→ Exercise aim: Answer with a single number, the count of lines in the material below that contain the word "Select".

------ Records to use ------

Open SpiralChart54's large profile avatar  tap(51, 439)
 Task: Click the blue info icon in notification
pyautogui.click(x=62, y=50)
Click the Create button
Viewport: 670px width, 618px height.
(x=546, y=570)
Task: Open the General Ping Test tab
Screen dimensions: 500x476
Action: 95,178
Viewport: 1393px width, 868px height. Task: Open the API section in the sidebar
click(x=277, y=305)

------
------ Records to use ------

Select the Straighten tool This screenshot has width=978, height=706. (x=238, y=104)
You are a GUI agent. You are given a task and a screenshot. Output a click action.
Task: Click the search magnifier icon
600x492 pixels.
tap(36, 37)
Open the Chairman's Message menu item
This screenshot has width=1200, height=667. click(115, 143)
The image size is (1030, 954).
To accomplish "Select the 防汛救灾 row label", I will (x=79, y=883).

------
------ Records to use ------

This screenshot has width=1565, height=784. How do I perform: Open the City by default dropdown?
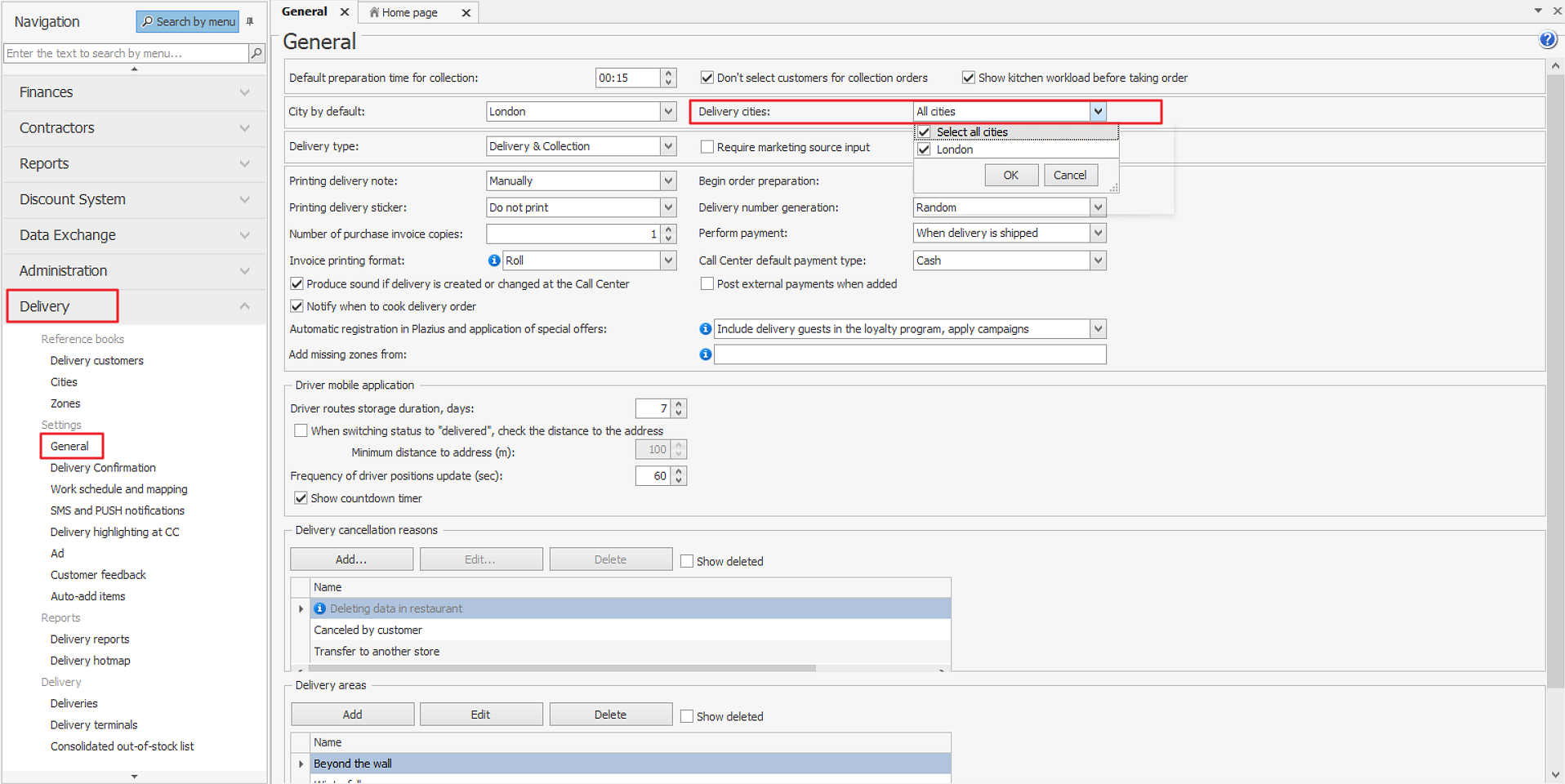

------

→ Task result: 2